In its place is concomitant radio/chemotherapy. Still to be worked out are the best drug combinations and the appropriate dose of radiation. The exact role of surgery is also a subject of controversy.
Ajani, for example, said that the value of chemoradiotherapy in potentially resectable esophageal cancer has not been clearly demonstrated for patients going to surgery because "randomized data do not yet favor the routine use of preoperative chemoradiotherapy."
Al-Sarraf indicated that equivalent results have been achieved with chemoradiotherapy or surgery, raising the question of the need for surgery at all in some patients. "I think it's important that not every patient needs surgery, and can go directly to chemoradiation. The results are the same, but they're not really similar, because we're talking about different patient groups," he said.
In his summary of "where we are," Al-Sarraf said that, "If you look at the literature, there's no survival with chemoradiotherapy that's higher than 30%. And that's exactly what we get with surgery.
"But another thing is that not everyone walking off the street can get surgery.

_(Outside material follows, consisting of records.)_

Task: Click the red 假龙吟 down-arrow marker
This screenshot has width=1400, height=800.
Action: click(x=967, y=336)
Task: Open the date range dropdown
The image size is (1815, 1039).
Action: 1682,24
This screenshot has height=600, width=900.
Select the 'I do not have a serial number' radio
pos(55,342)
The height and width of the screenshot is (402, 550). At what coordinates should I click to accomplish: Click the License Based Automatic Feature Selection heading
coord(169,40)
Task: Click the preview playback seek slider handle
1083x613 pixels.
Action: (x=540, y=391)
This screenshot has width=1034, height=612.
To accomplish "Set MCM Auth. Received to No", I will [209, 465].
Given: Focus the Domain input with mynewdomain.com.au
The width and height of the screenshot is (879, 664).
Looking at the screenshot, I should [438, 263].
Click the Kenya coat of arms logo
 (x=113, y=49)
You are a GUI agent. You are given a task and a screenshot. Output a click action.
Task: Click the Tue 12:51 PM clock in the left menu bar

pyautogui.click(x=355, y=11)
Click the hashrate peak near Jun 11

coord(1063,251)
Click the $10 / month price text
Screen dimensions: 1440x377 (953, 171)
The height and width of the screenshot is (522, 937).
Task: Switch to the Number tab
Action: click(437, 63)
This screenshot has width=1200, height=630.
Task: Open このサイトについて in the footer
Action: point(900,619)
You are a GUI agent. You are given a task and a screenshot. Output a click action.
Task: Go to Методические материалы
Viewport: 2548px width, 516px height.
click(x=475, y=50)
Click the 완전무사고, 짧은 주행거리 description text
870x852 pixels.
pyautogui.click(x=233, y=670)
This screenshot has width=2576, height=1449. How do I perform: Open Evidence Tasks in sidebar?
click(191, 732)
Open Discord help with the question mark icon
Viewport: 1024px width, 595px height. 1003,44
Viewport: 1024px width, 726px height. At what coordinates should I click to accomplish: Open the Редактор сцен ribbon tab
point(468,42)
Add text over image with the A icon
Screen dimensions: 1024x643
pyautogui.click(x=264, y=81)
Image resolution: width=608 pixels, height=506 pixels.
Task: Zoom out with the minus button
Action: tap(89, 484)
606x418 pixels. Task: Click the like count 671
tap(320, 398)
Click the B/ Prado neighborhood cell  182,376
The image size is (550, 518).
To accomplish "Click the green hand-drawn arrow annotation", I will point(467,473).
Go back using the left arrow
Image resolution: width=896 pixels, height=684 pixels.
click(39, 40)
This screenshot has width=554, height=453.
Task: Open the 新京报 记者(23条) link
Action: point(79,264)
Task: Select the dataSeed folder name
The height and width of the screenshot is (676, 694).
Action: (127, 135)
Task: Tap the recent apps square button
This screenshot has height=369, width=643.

If you look at the University of Michigan, where the patients' weight loss is not great, maybe 80% can go to surgery, but if you go to the hospital literature you don't get more than 40%."
On the other hand, he said, almost everyone can get chemoradiation, "regardless of age, stage [of disease], or performance status." Al-Sarraf added that questions about surgery still need to be answered.
Also important are which chemotherapy and radiotherapy regimens are best for improving survival, according to investigators.
Minsky cautioned that some studies have used super-normal doses, and that fractionation as well as total dose of radiation should be considered.
As for which chemotherapy is best, Minsky said, "I think the standard at this time is a combination of 5-fluorouracil and cisplatin. However there are other combinations being used, such as taxol and cisplatin."
Ajani also mentioned other agents under investigation such as the camptothecins, cisplatin analogs, and pro-drugs of 5-FU. Photodynamic therapy is also under investigation, although it is still deemed highly experimental.
Prevention Is Key
While early diagnosis may be important, the prevention of dysplastic lesions from progressing to cancer as well as the prevention of a recurrence of neoplasia in the aerodigestive tract, is an even more important goal, investigators agreed.
Waun Ki Hong, M.D., of M. D. Anderson, a pioneer in the use of retinoids for prevention of both oral and cervical cancers, said prevention is especially important because of the lack of a major therapeutic breakthrough for esophageal cancer.
In one of his small esophageal cancer studies, Hong noted, about 60% of patients showed reversal of premalignant lesions after being treated with a single retinoid. For the 40% with more advanced lesions who did not respond, he said, about half responded to a combination of a retinoid plus alpha interferon and alpha tocopherol. Examination of several biomarkers showed that clinical response was associated with the elimination of mutated p53 clones.